Other travelers agreed.
"Oh, boy. I just think it's an invasion to your privacy," said Sandra Rodriguez, 42, of Valencia. "I don't think it's good. It's just private."
According to the TSA, about 80 percent of travelers scanned during recent tests at Sky Harbor International Airport in Phoenix opted for the imaging machine instead of a pat-down search. Melendez said there had been no complaints from passengers since testing began at Sky Harbor late last year.
Civil rights and privacy advocates say the resulting images are detailed depictions of the naked body — images that should be tightly controlled to prevent them from being posted on the Internet, sold to tabloid publications or misused in other ways.

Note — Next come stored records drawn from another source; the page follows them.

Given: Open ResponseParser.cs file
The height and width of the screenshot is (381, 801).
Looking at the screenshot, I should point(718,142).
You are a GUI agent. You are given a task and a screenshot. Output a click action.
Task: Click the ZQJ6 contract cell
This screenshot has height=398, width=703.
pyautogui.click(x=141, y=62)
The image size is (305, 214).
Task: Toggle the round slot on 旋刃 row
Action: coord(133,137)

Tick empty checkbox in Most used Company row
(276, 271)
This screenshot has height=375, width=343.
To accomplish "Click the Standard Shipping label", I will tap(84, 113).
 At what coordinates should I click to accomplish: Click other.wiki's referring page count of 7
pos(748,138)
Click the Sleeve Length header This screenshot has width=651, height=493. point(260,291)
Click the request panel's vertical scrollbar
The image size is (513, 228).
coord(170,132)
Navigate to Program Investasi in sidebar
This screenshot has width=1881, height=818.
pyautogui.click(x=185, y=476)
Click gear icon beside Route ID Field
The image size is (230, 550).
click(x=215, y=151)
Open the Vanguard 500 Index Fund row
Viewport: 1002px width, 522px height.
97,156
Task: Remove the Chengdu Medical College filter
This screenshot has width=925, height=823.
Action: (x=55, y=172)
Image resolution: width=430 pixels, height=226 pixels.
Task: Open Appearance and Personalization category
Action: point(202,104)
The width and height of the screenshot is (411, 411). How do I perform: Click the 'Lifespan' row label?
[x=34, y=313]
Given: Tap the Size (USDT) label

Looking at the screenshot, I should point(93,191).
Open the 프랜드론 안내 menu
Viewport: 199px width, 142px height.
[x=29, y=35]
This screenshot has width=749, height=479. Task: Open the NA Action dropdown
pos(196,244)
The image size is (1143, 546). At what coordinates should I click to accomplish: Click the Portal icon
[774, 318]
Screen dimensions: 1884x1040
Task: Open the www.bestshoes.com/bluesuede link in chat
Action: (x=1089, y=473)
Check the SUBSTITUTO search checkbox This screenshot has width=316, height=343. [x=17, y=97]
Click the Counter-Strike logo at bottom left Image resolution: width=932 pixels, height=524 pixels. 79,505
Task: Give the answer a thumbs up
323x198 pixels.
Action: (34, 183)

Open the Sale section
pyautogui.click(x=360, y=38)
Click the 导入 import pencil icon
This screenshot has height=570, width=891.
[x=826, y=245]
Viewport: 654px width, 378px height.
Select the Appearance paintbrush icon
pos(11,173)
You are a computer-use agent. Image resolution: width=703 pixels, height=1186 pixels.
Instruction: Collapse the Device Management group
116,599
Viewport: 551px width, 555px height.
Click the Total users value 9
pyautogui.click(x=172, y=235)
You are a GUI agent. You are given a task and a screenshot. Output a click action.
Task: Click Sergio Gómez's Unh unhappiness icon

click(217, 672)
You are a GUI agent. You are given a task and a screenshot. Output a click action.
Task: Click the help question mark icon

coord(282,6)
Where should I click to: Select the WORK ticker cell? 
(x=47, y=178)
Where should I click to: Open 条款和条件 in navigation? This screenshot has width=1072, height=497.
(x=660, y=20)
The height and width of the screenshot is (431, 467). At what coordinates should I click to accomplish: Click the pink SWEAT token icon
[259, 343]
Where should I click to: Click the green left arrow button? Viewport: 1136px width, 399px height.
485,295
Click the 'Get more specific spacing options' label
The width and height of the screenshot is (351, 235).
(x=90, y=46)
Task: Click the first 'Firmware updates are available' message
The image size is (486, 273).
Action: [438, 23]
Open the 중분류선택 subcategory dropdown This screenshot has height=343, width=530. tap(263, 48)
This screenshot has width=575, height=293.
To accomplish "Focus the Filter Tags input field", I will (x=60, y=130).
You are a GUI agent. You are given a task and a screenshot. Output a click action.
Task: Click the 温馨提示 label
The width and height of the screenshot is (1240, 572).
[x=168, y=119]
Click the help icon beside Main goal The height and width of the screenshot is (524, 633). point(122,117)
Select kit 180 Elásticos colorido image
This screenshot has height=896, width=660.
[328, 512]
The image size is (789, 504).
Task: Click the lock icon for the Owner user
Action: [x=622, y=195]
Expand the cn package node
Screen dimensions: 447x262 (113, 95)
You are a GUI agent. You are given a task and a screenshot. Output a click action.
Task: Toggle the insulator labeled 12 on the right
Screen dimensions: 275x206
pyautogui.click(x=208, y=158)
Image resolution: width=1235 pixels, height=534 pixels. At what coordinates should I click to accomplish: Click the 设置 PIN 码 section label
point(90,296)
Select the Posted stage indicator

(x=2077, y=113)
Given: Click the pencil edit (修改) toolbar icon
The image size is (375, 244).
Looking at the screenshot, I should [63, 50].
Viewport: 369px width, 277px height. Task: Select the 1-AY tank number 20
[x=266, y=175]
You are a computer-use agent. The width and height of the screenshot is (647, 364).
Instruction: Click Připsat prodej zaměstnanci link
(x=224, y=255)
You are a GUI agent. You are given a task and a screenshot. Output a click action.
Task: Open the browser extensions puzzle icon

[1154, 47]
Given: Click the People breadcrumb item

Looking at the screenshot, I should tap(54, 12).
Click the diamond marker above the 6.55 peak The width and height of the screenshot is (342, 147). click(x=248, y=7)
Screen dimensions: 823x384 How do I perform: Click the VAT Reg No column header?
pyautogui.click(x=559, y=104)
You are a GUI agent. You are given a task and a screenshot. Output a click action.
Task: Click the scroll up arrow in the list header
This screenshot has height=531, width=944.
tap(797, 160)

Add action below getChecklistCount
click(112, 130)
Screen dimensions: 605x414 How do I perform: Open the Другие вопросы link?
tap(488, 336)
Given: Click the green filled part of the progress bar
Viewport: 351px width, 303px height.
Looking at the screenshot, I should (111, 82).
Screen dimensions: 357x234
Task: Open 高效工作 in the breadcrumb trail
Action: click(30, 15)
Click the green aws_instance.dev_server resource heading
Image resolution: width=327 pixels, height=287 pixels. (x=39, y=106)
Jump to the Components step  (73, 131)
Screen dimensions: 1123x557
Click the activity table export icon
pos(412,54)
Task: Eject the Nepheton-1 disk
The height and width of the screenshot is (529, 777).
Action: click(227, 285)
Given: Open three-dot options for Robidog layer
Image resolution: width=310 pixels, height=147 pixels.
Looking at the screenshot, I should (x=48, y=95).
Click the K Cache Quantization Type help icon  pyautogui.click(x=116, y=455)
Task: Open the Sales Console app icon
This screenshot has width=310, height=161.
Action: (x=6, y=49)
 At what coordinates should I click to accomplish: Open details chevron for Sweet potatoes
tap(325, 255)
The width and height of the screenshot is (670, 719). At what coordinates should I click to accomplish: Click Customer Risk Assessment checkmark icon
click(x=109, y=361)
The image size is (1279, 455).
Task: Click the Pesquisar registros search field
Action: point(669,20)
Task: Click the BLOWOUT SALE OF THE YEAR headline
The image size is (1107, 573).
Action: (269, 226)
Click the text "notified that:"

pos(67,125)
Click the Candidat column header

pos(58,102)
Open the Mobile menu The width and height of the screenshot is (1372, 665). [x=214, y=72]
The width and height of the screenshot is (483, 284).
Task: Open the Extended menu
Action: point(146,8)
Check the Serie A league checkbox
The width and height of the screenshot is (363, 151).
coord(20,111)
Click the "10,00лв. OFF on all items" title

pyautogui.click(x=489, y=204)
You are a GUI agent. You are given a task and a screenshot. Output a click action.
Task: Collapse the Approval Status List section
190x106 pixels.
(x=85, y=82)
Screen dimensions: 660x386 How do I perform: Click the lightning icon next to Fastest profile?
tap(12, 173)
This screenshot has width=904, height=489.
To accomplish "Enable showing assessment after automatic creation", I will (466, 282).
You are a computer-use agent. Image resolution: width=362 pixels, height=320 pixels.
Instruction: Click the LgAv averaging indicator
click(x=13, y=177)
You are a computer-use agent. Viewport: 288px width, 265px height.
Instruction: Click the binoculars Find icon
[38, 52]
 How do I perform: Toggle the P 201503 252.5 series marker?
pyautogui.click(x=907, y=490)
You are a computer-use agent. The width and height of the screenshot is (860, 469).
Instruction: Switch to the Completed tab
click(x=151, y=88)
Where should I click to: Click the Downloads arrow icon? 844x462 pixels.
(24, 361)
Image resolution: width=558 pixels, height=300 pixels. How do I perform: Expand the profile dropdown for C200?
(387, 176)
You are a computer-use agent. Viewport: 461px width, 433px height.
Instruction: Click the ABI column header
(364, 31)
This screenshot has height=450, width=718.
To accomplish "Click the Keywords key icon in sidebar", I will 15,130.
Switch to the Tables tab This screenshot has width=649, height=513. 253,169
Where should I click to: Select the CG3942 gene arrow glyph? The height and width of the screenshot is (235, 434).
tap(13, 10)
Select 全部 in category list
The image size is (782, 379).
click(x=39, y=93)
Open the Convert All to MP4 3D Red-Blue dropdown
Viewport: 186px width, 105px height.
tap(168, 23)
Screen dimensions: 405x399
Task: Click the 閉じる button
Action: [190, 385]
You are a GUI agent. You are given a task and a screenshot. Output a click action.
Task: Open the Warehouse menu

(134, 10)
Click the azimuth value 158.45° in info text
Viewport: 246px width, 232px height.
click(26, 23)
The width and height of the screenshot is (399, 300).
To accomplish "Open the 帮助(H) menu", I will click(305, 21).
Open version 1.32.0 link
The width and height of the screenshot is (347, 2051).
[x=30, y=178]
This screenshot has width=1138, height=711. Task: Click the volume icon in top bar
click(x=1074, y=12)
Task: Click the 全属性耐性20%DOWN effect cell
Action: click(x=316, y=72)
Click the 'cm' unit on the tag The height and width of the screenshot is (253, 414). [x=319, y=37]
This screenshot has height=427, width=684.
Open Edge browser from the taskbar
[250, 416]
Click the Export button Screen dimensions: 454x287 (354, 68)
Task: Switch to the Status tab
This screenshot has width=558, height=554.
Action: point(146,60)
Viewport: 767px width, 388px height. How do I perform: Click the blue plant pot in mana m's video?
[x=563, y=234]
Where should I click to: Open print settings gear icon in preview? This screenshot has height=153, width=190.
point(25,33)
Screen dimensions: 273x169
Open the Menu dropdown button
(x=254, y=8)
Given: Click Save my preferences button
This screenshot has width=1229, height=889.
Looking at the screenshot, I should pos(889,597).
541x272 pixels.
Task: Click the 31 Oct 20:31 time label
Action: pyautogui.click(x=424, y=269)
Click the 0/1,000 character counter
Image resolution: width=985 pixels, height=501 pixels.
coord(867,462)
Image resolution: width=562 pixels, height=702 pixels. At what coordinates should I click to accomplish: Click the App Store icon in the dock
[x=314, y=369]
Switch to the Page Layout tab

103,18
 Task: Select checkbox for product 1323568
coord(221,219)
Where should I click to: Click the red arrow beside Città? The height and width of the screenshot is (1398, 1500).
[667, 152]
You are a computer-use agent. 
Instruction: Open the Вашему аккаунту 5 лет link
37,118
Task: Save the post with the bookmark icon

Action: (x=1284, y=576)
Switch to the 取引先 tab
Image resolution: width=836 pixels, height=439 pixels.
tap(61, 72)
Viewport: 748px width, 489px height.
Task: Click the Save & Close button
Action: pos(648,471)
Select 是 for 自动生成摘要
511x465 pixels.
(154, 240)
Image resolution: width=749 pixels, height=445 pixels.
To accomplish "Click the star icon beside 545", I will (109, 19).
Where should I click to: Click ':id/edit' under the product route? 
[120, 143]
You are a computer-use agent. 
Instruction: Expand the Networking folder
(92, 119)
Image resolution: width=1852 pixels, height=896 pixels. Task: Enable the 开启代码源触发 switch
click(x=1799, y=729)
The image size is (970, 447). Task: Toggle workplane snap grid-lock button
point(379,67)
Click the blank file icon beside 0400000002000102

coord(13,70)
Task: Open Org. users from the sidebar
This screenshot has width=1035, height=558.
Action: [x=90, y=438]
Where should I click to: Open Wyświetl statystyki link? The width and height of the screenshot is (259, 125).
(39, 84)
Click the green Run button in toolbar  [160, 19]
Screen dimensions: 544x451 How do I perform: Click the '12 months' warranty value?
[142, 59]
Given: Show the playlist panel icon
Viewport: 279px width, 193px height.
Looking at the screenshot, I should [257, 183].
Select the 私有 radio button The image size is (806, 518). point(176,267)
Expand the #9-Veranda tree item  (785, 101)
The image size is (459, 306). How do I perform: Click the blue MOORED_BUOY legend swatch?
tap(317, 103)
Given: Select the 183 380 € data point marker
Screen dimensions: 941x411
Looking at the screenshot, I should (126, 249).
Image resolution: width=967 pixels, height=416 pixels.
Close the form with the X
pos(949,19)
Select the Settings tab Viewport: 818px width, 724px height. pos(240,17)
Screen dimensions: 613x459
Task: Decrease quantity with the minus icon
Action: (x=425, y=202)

"It's a high-tech strip search," the ACLU's Bibring said. "Blurred images of someone's face can be undone by computer. The most important issue is no image retention. That is absolutely crucial for such an invasive technology to satisfy privacy concerns. We need to make sure it is implemented in a foolproof manner."
Bibring also questioned whether scanners were a good use of the TSA's resources, considering there is no indication that pat-down searches aren't effective.
Melendez said the images in question are not as revealing or detailed as some critics have made them out to be. He said the complaints were based on old images from a different technology used in Phoenix early last year that produced more detailed pictures.
"First and foremost, we have done a lot of work with industry and other groups to address the issues related to whole-body images," Melendez said.
"We would not have put the technology in place if we could not protect the privacy of passengers."
TSA officials in Los Angeles said they would study the machine's effectiveness, as well as privacy considerations, training requirements, safety issues and public perceptions. They added that there was no end date for the pilot project.
The machines are operating at airports in Britain, Spain, Japan, Australia, Mexico, Thailand and the Netherlands.
Calista Harcourt, 23, a tourist visiting L.A. from Australia, said she didn't understand the fuss.
"I think it's fine," she said. "If they're not going to distribute the images and they're not storing it, and they're just using it for security purposes, I think it's OK."